If at any time after December 31, 2015 the IPO Entity Class A Units are publicly-traded, the Executive may, upon written notice to the Company, request to exchange his Vested Units for IPO Entity Class A Units. The Company will use commercially reasonable efforts to cause such exchange to occur. The number of IPO Entity Class A Units the Executive shall receive upon such exchange shall be determined by the Board in good faith based on the Conversion Factor as applied to the number of Vested Units being exchanged, with any fractional IPO Entity Class A Unit resulting being rounded down.
4. Unit Legend.
(a) In addition to any other legend that may be required by law, each certificate, if any, for Restricted Units and Earned Units shall bear a legend in substantially the following form:
THE UNITS REPRESENTED BY THIS CERTIFICATE HAVE NOT BEEN REGISTERED UNDER THE SECURITIES ACT OF 1933, AS AMENDED (THE “SECURITIES ACT”), OR ANY STATE SECURITIES LAWS, AND MAY NOT BE OFFERED OR SOLD UNLESS THEY HAVE BEEN REGISTERED UNDER THE SECURITIES ACT AND APPLICABLE STATE SECURITIES LAWS OR UNLESS AN EXEMPTION FROM REGISTRATION IS AVAILABLE (AND IN SUCH CASE, AN OPINION OF COUNSEL REASONABLY SATISFACTORY TO THE PARTNERSHIP SHALL HAVE BEEN DELIVERED TO THE PARTNERSHIP TO THE EFFECT THAT SUCH OFFER OR SALE IS NOT REQUIRED TO BE REGISTERED UNDER THE SECURITIES ACT AND APPLICABLE STATE SECURITIES LAWS).

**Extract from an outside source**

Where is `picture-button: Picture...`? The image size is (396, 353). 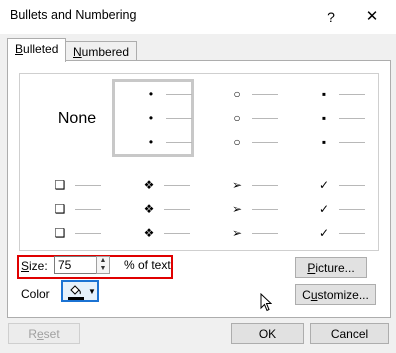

THE UNITS REPRESENTED BY THIS CERTIFICATE ARE ALSO SUBJECT TO ADDITIONAL RESTRICTIONS ON TRANSFER AS SET FORTH IN THE RESTRICTED UNITS AGREEMENT DATED AS OF AUGUST 29, 2007, AS AMENDED OR RESTATED FROM TIME TO TIME, COPIES OF WHICH MAY BE OBTAINED UPON REQUEST FROM THE PARTNERSHIP. THE UNITS REPRESENTED BY THIS CERTIFICATE ARE ALSO SUBJECT
UNDER CERTAIN CIRCUMSTANCES TO MANDATORY TRANSFER AS SET FORTH IN THE RESTRICTED UNITS AGREEMENT DATED AS OF AUGUST 29, 2007, AS AMENDED OR RESTATED FROM TIME TO TIME, COPIES OF WHICH MAY BE OBTAINED UPON REQUEST FROM THE PARTNERSHIP.
(b) In addition to any other legend that may be required by law, each certificate, if any, for Vested Units shall bear a legend in substantially the following form:
THE UNITS REPRESENTED BY THIS CERTIFICATE HAVE NOT BEEN REGISTERED UNDER THE SECURITIES ACT OF 1933, AS AMENDED (THE “SECURITIES ACT”), OR ANY STATE SECURITIES LAWS, AND MAY NOT BE OFFERED OR SOLD UNLESS THEY HAVE BEEN REGISTERED UNDER THE SECURITIES ACT AND APPLICABLE STATE SECURITIES LAWS OR UNLESS AN EXEMPTION FROM REGISTRATION IS AVAILABLE (AND IN SUCH CASE, AN OPINION OF COUNSEL REASONABLY SATISFACTORY TO THE PARTNERSHIP SHALL HAVE BEEN DELIVERED TO THE PARTNERSHIP TO THE EFFECT THAT SUCH OFFER OR SALE IS NOT REQUIRED TO BE REGISTERED UNDER THE SECURITIES ACT AND APPLICABLE STATE SECURITIES LAWS). THE UNITS REPRESENTED BY THIS CERTIFICATE ARE ALSO SUBJECT UNDER CERTAIN CIRCUMSTANCES TO MANDATORY TRANSFER AS SET FORTH IN THE RESTRICTED UNITS AGREEMENT DATED AS OF AUGUST 29, 2007, AS AMENDED OR RESTATED FROM TIME TO TIME, COPIES OF WHICH MAY BE OBTAINED UPON REQUEST FROM THE PARTNERSHIP.